Saturday, 27 August 2016

43 Days Until Thesis

So with 43 days until my thesis is due, what is going on in my life?

Quite a lot actually! I'm at such a high point right now, where I am just very contented with where my life is. I see all my friends all the time, I really feel productive and like my thesis is coming along, I am busy debating and just got reelected to the Executive for the second year in a row, I have a really lovely relationship which makes me really happy, and it's starting to get warmer and sunnier so that makes me really positive.

I have a lot of friends stuff happening right now which I love. About a month ago, we came up with the idea of Feminist Film Fridays, in which everyone gets together after dinner of Friday and we watch a feminist movie. So like, 5 or 6 of us each week gather at my house and we watch something together and eat Magnums. It's really nice! This week we watched Miss Congeniality, and some boys came too, and we had cheesecake for Mia's birthday and it was just a nice, unremarkable night that really deserves to be cherished. It's a gift to have so many wonderful people around me that I enjoy hanging out with. After this year, a lot is going to change, and people are going to be working full time, or living in different states or countries, and that's pretty crazy to think about. I'd lvoe to hit the freeze button right now, cos this feels like a golden time for me. My brother just got a major job offer yesterday, which is amazing but it means he's going to be moving to Canberra at the end of the year/ beginning of next year.
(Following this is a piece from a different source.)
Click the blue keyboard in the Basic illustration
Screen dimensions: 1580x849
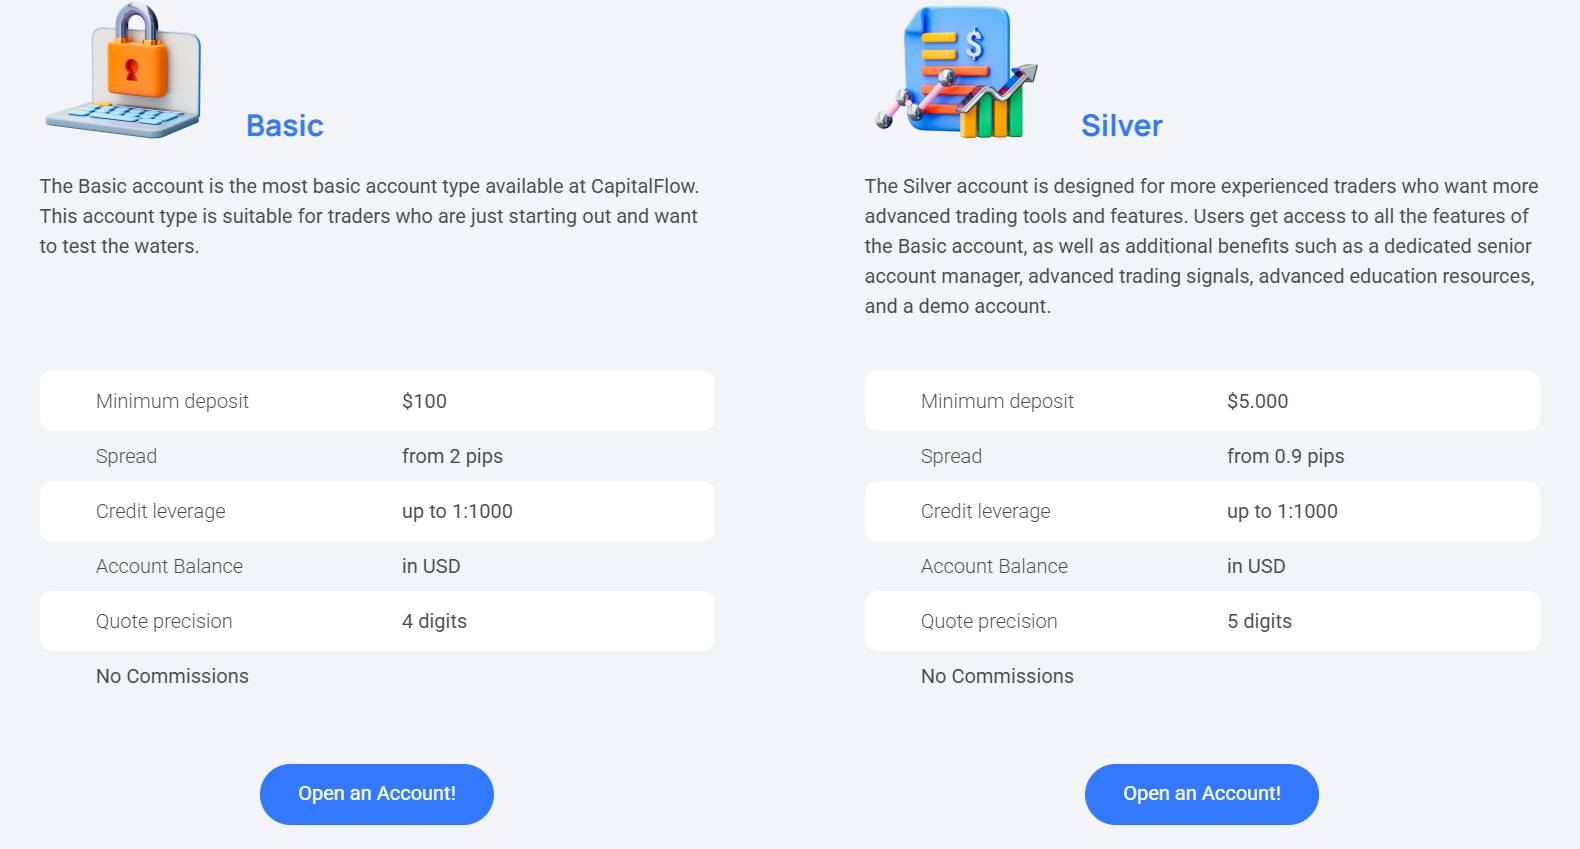coord(120,120)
Every Thursday night, Chels, Mia, Viv and I do Eat Street Markets or go to Beach Burrito for dinner, and catch up, normally getting Kurtosh after. Every Monday, I spend an hour with Indy , who is a newer friend that I love dearly and we drink Belgian hot chocolates and D&M about whatever is new since FFF. On Tuesday nights, it's always Debating but I love that cos I have so many people that I look forward to seeing there. One of my closest debating friends actually can't attend any meetings this semester because of class, so we just caught up yesterday for lunch and that was really nice, to move from just the group world of debating to doing our own thing. One of my friends who I thought wasn't my friend anymore actually came around and we made up very dramatically, and now that's someone I can count on again, which I like. Plus I tag along to stuff with bae's friends, who are all really cool and fun, so I feel like my social life is actually really good rn.

Bae and I are doing good too. We have a relationship that involves basically me sleeping at his house 9/10 nights, so we spend a lot of time together without it conflicting with other commitments or life-stuff. We don't spend a huge amount of time together during the day, so it doesn't feel like an over-the-top commitment,  but just one that makes sense. I like sleeping in the same place, not 10 houses apart, just for the sake of space. We spent the weekend in Sydney last week, and went to the Socialism Conference and the Star, where a friend of his had a 21st. It was really exciting to go somewhere overnight as a legit couple. Like, we've stayed in Sydney debating lots of times with other people, but this was just a thing we were doing as a couple, of our own volition, so that was really sweet #milestone. Our relationship isn't perfect, and I do definitely overthink things a lot and need to communicate what I think more, but I am really happy in it and get a lot of value. I'm really looking forward to this Summer.

I have an RA job and that's going pretty well, I do statistical analysis for a major project and it's fun. I just do it whenever I want and will actually be getting paid so that's nice. I'm considering going on a cruise at the end of the year with friends (hopefully bae too but he still needs to be convinced). That would be such a nice way to end the year. I'm also going to the Psych Ball this year, with bae, and I'm just excited to celebrate thesis being done with all of my Psych friends, because everyone has become so much closer this year, I feel like I have a lot of friends there that I'll be sad to say goodbye to.

My fitness & health goals are not really a priority right now, which sucks. I'm hoping that I can start making that more of a priority soon, because it does bring me down. I do want to be thinner and healthier and get some fitness back. I'm going to start running again, hopefully. At least just spending more time outside walking. I think that would be valuable, not just for physical goals but for mental health. I went out the other week to meet bae Pokemon hunting and was so surprised by how much joy the walk gave me. It was cold and dark but I had my earphones in and I genuinely didn't want to arrive, because I was having so much fun by myself. I also think it would be nice to just go out together and walk and talk. Prime hand holding opportunity.

I'm also looking forward (kind of) to moving out at the beginning of next year. I'm being kicked out so I have plans to move in with Viv and Ryan which I think will be an adventure. Hopefully the good kind. That's still 5 months away but it's a serious plan, I have to move out and I love the idea of living with friends.